Ferroptosis, a non-apoptotic programmed cell death marked by iron-dependent lipid peroxidation, is closely associated with cancer. Despite of intensive investigation about the molecular pathways underlying ferroptosis, the mechanism that determines the disparity of cancer cell vulnerability to ferroptosis remains unclear. Here we show that the expression level of TET1, the founding member of the ten-eleven translocation (TET) family of enzymes that mediate DNA 5-hydroxymethylation, determines the susceptibility of cancer cells to ferroptosis.
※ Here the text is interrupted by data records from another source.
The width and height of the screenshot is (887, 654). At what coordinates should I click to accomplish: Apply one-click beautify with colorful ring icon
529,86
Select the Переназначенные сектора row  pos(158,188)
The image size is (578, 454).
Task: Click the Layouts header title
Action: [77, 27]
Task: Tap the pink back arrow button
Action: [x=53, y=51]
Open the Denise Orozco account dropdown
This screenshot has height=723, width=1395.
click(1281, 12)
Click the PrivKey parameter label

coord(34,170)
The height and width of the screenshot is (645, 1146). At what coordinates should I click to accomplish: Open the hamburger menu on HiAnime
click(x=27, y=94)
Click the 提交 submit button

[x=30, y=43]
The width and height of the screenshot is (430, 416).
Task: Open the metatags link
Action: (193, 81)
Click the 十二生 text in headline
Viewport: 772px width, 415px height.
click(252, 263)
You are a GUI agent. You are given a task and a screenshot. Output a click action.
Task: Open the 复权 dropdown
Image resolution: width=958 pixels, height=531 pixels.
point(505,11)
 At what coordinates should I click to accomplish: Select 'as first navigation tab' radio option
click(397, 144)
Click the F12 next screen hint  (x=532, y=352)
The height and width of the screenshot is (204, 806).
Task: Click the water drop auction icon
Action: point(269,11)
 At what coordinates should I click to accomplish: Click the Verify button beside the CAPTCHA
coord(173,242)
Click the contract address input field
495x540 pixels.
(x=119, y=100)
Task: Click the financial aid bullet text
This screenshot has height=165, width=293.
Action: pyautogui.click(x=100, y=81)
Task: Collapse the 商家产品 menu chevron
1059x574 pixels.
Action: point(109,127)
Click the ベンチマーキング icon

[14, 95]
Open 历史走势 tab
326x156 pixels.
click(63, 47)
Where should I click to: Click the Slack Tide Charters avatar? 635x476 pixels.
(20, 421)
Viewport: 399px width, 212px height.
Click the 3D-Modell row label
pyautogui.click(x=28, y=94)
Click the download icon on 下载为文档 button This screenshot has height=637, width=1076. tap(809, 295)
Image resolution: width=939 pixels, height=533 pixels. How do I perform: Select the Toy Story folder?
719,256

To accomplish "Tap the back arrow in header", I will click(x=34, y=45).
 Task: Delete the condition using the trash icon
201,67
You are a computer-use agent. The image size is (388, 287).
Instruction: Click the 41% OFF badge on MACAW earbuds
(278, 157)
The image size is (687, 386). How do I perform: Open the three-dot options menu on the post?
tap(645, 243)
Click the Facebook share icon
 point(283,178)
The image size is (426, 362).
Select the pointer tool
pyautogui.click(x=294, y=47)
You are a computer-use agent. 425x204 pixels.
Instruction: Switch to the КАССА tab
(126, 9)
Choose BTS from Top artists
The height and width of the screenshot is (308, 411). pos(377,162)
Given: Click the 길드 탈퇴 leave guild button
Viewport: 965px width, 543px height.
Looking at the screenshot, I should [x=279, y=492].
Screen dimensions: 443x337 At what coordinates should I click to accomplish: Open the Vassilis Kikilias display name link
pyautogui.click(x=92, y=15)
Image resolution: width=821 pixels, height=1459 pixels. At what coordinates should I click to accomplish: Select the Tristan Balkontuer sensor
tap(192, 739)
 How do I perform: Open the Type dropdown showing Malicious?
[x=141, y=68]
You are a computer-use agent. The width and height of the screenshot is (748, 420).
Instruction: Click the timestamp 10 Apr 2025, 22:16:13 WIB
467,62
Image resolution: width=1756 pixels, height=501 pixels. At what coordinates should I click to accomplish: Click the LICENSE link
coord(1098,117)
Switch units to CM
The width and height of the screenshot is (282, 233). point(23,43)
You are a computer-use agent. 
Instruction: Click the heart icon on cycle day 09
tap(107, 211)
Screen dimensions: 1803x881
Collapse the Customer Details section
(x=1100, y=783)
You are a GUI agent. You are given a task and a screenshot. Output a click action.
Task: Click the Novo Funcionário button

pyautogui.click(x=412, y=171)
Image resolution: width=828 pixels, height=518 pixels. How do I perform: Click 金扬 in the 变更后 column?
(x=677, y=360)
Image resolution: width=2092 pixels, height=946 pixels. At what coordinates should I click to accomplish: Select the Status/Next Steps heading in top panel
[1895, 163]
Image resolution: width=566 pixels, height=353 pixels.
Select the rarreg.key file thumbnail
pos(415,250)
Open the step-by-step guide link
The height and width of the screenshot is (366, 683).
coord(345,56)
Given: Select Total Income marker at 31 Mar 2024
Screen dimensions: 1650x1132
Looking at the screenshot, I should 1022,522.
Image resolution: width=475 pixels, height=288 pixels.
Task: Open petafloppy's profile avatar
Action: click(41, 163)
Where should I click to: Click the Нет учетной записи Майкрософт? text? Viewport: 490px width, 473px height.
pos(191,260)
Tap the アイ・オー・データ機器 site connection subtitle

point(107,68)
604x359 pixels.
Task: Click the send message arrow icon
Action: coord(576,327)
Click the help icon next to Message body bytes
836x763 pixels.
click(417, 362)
In ferroptosis resistant cells, the expression level of TET1 was remarkably higher than that of the sensitive cells. Cell response to ferroptosis could be affected by interfering TET1 expression. TET1 promoted DNA 5hmC modification at its target gene GCLM, activated both the canonical glutathione (GSH) synthesis, and the non-cannonical ?-glutamyl-peptide accumulation, and thus, protected cancer cells against ferroptosis. Our results uncover the role of TET1 as a ferroptotic defensor in cancer, and suggest the translational potential of targeting the TET/GCLM axis in cancer therapy. Overall design: Examination of 5hmC modifications in Kasumi-1 and MV4;11 cells. In order to reveal the regulatory mechanism of TET1 on ferroptosis surveillance, RNA profiles of control and TET1 overexpressed THP1 cells were generated by deep sequencing.